夏の参議院選挙の投票日まであと2カ月となりました。静岡選挙区の2議席を争う4人の動きが本格化しています。

 ゴールデンウィークの浜松まつり初日の会場。法被姿で現れたのは自民党の新人、若林洋平さんです。
<自民党・新人 若林洋平さん>「(法被見せていただけますか?若林組?)若林だけに若林町さんが配慮していただきました」
 2021年10月の参院補選は、新政権発足後初の選挙で岸田総理が2回も応援入りする力の入れようでしたが、およそ5万票の差で敗戦。
<自民党・新人 若林洋平さん>「何よりも申し訳ないという気持ちがあり、仕事でしか恩返しできないので、絶対に勝たなきゃいけないという強い思いがある」
 今回は、票差をつけられた県西部を意識して初参加の浜松まつりで顔を売りました。
<自民党・新人 若林洋平さん>「知名度は東部から離れれば離れるほど(低いのは当然なので)力を入れるのは当然」
 そのあいさつ回りの中、姿を現したのが…。
<無所属・現職 山崎真之輔さん>「山崎真之輔です。よろしくお願いします」
 参院補選で若林さんに勝利した無所属の山崎真之輔さんです。“川勝旋風”とも呼ばれた知事の応援を追い風に初当選を果たしましたが、その後、状況は一変。当選直後に発覚した女性との不適切な関係が影響し、今回は立憲民主党の推薦も知事の応援もありません。
<無所属・現職 山崎真之輔さん>「私自身の不徳の致すところで確かに厳しい戦いになる。しかしながら、希望をもって謙虚に前を向いてやっていきたい」
 さらに、国民と維新の相互推薦の話も白紙となる“逆風”ともいえる状況ですが、「影響はない」と言い切ります。
<無所属・現職 山崎真之輔さん>「現職という意味では追われる側ですが、半年間しか国政に身を置いていませんからチャレンジャーの気持ちでこれからも突き進んでいきたい」
<無所属・現職 平山佐知子さん>「参議院議員の平山佐知子と申します。(あっテレビのアナウンサーだった方だ)そうです」
 まつり会場でもアナウンサー時代からの知名度を誇ったのは、現職の平山佐知子さんです。6年前の参院選で旧・民進党から出馬し、初当選しましたが、翌年に離党し、無所属での活動を続けてきました。
<無所属・現職 平山佐知子さん>「党の推薦は頂かずに完全な無所属として出馬をさせて頂きます」
 自らを「完全な無所属」と表現して、同じ無所属でも国民民主党や連合の推薦を受ける山崎さんとの差別化を図る平山さん。
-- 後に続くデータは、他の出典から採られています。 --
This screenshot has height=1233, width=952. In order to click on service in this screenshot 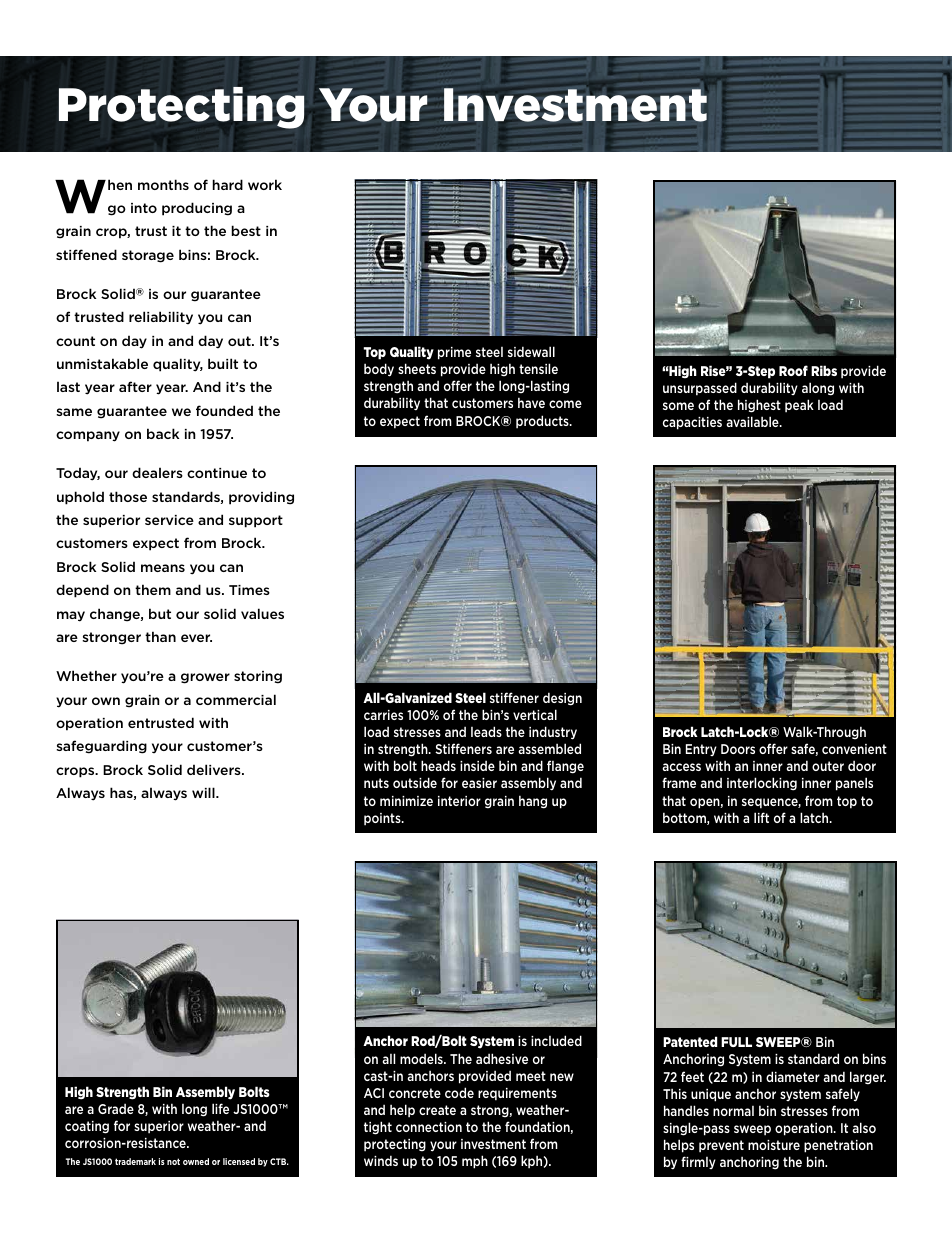, I will do `click(169, 520)`.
「国民目線」をモットーに生活者との対話を重視しています。
<無所属・現職 平山佐知子さん>「これからも地域密着で皆さんの声を聞きながら、積み上げてきた経験をもとにしっかりやっていきたい」
<共産党・新人 鈴木千佳さん>「静岡県民にとって世界一危険な浜岡原発は再稼働を許さず廃炉に。リニア新幹線の建設は中止を。この立場で頑張りぬく」
 実に4度目の参院選へ挑むのは、共産党の新人鈴木千佳さんです。2021年の参院補選からわずか1カ月で立候補を表明して以来、精力的に県内を回って街頭演説を重ねています。ウクライナ侵攻を背景に今回の参院選を「戦争と平和がかかった選挙」と位置づけ、憲法9条改定反対の姿勢を強調しています。
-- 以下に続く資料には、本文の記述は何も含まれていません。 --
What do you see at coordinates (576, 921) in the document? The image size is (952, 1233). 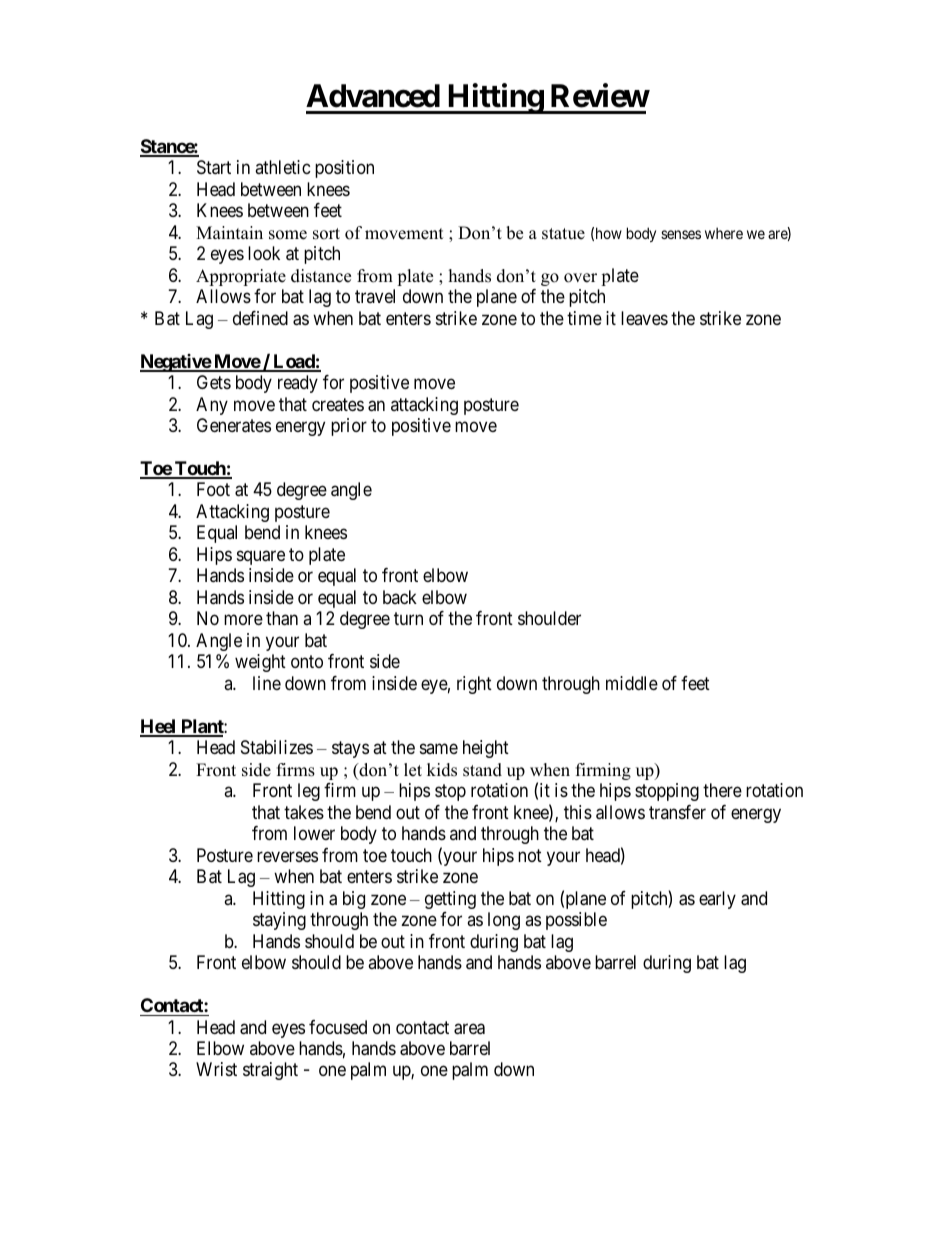 I see `possible` at bounding box center [576, 921].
<共産党・新人 鈴木千佳さん>「9条を守り抜く立場を表明しているのは私だけですし、その立ち位置を大いに拡げて、さらに躍進して国会に駆け上がりたい」

 あらためて夏の参院選に立候補を表明しているのがこちらの4人です。もともと静岡選挙区は与野党が1議席ずつを分け合ってきましたが、今回は現職が2人とも無所属で、そこに自民党と共産党の候補が挑むという形になっています。ここに、さらなる擁立の可能性を残すのが野党第一党の立憲民主党と日本維新の会です。立憲民主党が独自候補を擁立するかどうかは党本部の判断を待っている状況ですが、擁立は困難との見方が示されています。